Nassau County’s 6th Police Precinct officially reopened Tuesday in Manhasset, marking the end of a saga dating to 2012 when the county merged it with the 3rd.
County Executive Laura Curran announced the reopening of the precinct at its Community Drive location last Thursday morning, surrounded by town, county and police officials and eager bulldozers.
“To create a supersize 3rd Precinct, how was that ever a good idea?” Legislator Ellen Birnbaum (D-Great Neck) said last Thursday. “Policing should be community-oriented. Our residents, our taxpayers who pay high taxes deserve better, so this is a very proud moment when we can all stand here together.”
Renovations to the building that dates back to 1973 will continue through October and will be completed entirely by Department of Public Works staff, said Deputy County Executive for Parks and Public Works Brian Schneider. The upgrades, which will include new ceiling tiles, air conditioning and interior and exterior lighting, will total about $860,000, he said.
“Overall it’s a really incredible face-lift in a relatively short period of time,” Schneider said.
Prisoners will continue to be processed at the 3rd Precinct in Williston Park until the work is done, Police Commissioner Patrick Ryder said.
Communities that the precinct will serve, including parts of Manhasset, Great Neck, North Hills and Manorhaven, can expect a precinct that is in touch and responsive, said the precinct’s deputy commanding officer, Daniel O’Connor.
“I’m very happy for the community,” the former 3rd Precinct deputy commanding officer said. “We realize that there is a strong desire to have this precinct here and we’re also happy for the police officers that they have a place. They’re not just the subdivision of another precinct.”
The 8th Precinct in Levittown will reopen Wednesday.

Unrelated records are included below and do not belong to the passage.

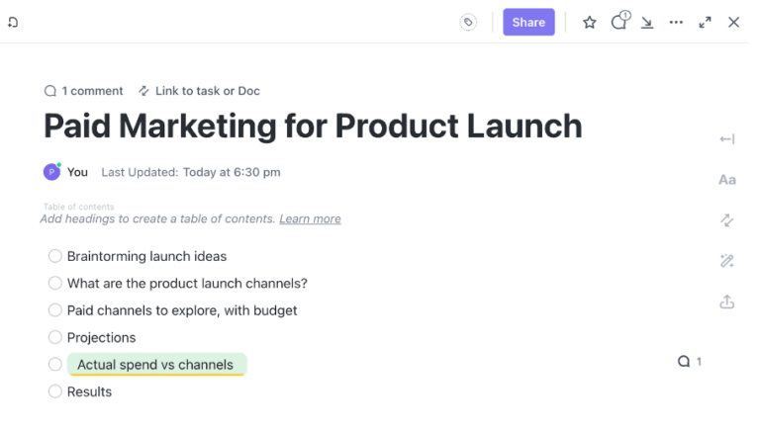760x430 pixels.
Task: Click the export share icon in sidebar
Action: pyautogui.click(x=727, y=301)
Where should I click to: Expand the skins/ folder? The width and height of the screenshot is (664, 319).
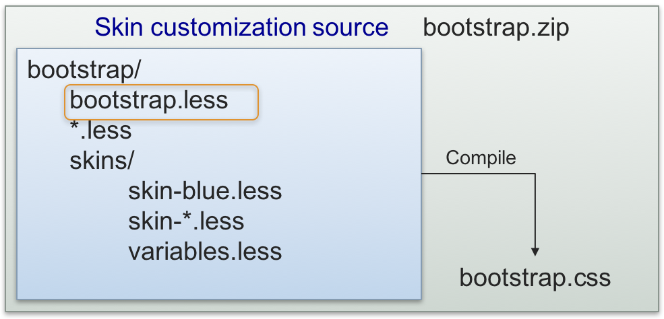tap(102, 162)
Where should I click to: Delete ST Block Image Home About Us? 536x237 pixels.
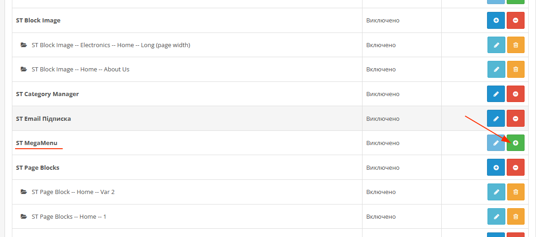point(515,70)
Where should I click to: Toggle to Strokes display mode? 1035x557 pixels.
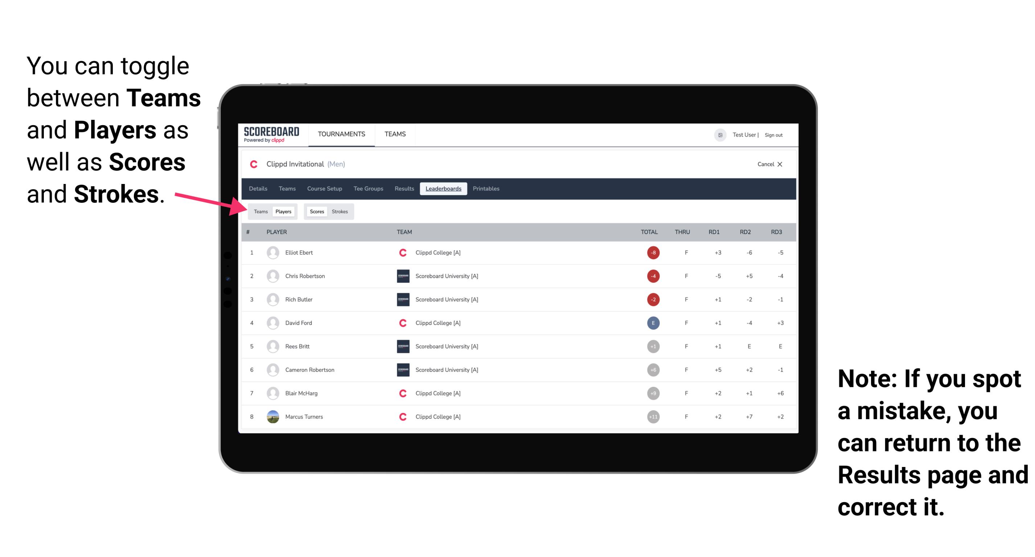click(341, 211)
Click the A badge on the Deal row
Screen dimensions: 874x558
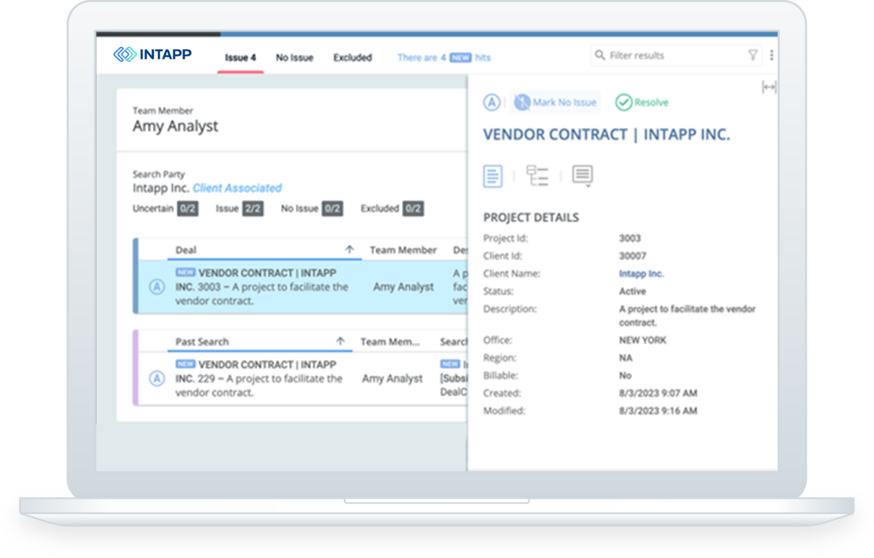pos(156,287)
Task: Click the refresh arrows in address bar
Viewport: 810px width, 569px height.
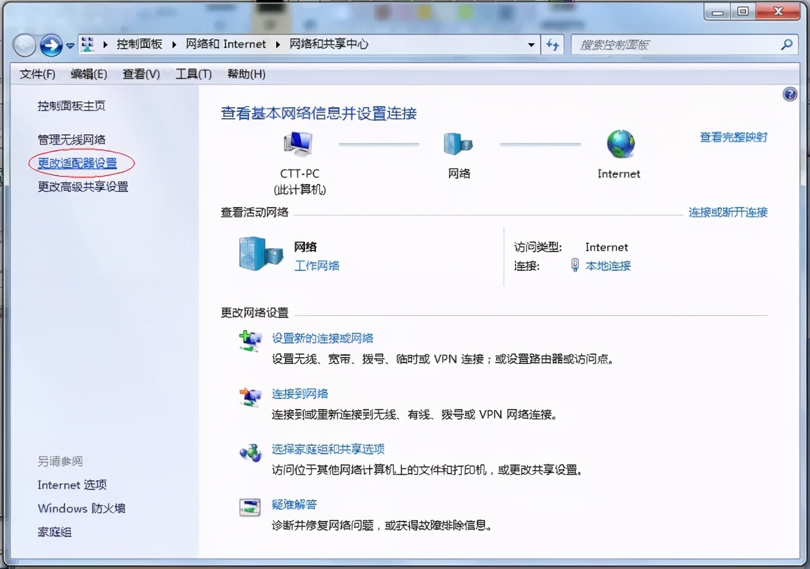Action: pyautogui.click(x=553, y=44)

Sue Auriemma, a longtime advocate for the reopening of the 6th Precinct, attended Curran’s announcement Thursday.
“I’m thrilled with the bipartisan cooperation that pushed this across the finish line,” she said. “It was a very political issue from day one.”
Advocacy in communities that the 6th Precinct formerly covered began even before it closed.

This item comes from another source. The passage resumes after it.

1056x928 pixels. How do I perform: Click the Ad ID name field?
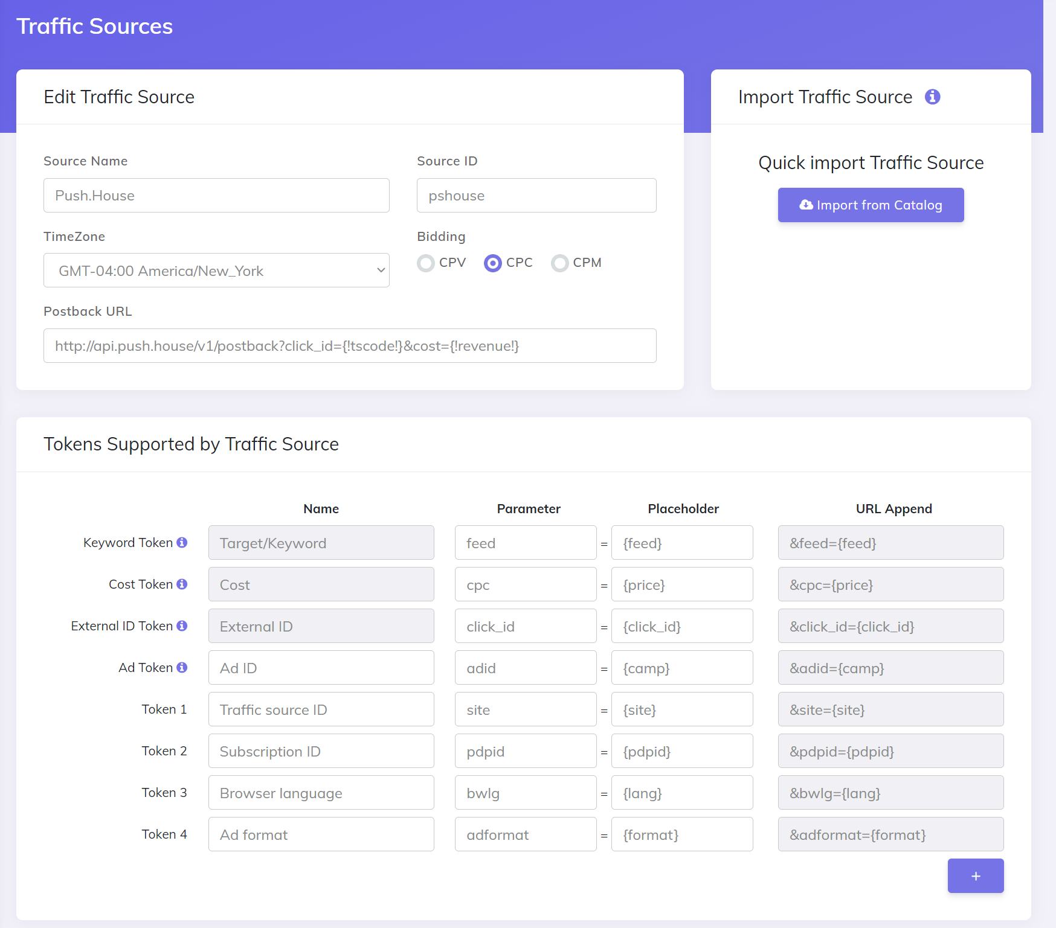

Former County Executive Edward Mangano’s plan was to condense the county’s eight precincts to four, an effort he said would save the county money. After eliminating the 6th and the 8th, the pushback was so strong that the rest of the mergers stalled.
“Under the previous administration, I have to say that it sort of felt like out of sight out of mind,” Birnbaum said. “Every time I would mention the 6th Precinct, it fell on deaf ears.”
Curran publicly supported the reopening of the 6th Precinct when running for office, but she did not include it in her county budget and nearly sued the Legislature when it voted to add it as an amendment.
The county executive changed her tone within a week, dropping the threat and announcing that she would approve the reopenings.
At last Thursday’s announcement, she pointed out Auriemma, whom she had met with about the precinct while campaigning for office. It was after that conversation that Curran publicly came out in support of the reopening, Auriemma told Blank Slate Media in October.
“We had a conversation in Starbucks about the importance of getting this done,” Curran said. “I’m really happy that you’re here today and that we’ve come full circle.”